→ **What you should do**: Repeat the listing verbatim. Drop any pictures.

→ **Source material**:

= Beginning of Section =

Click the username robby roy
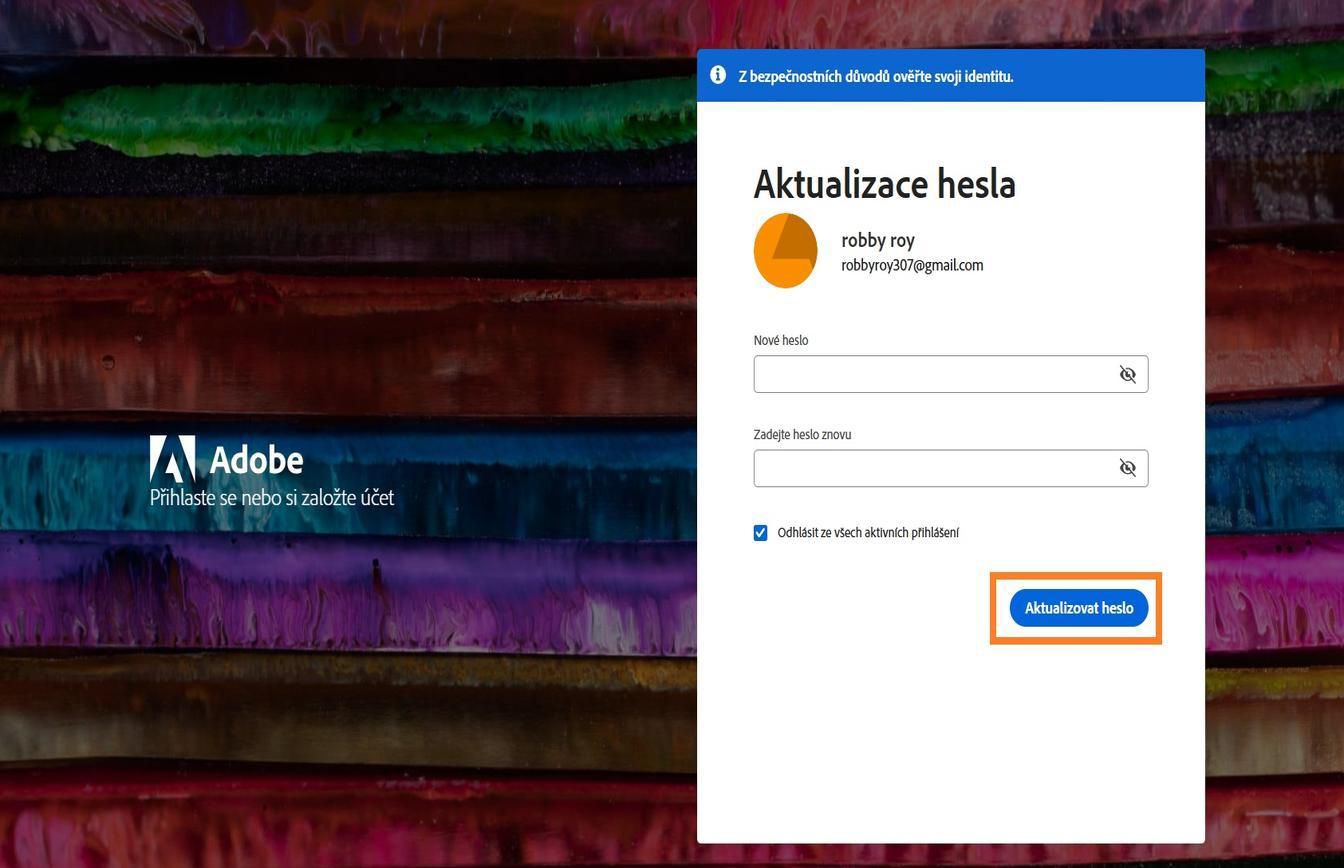The width and height of the screenshot is (1344, 868). pyautogui.click(x=877, y=239)
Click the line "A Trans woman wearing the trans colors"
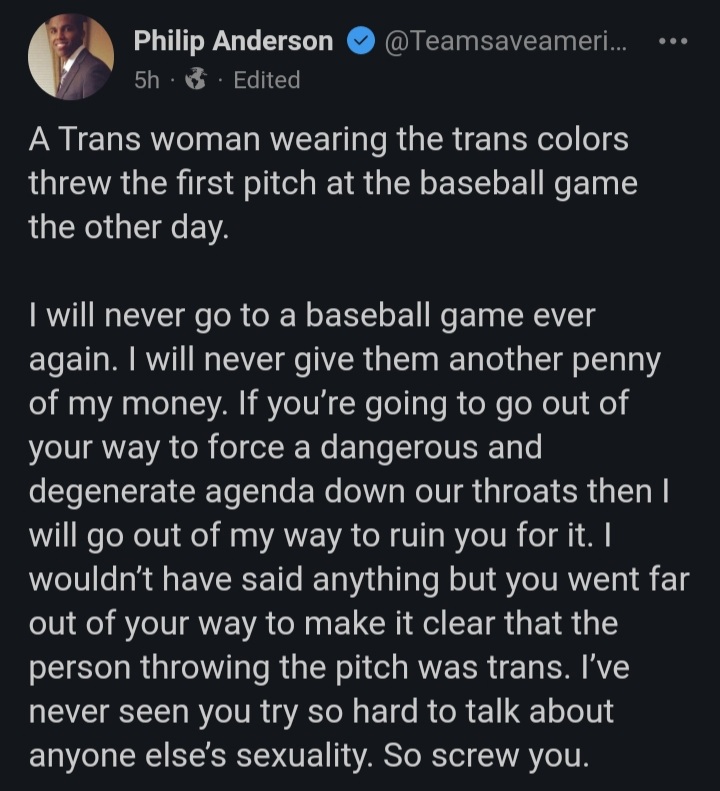The image size is (720, 791). [x=328, y=139]
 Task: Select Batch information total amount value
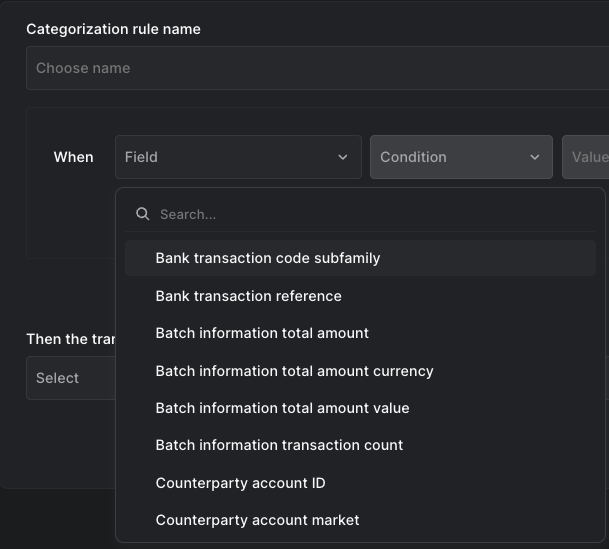pyautogui.click(x=282, y=408)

= End of Section =

→ **Task response**:
Click the username robby roy
The width and height of the screenshot is (1344, 868). pyautogui.click(x=877, y=239)
Click the line "A Trans woman wearing the trans colors"
The image size is (720, 791). [x=328, y=139]
 Task: Select Batch information total amount value
pyautogui.click(x=282, y=408)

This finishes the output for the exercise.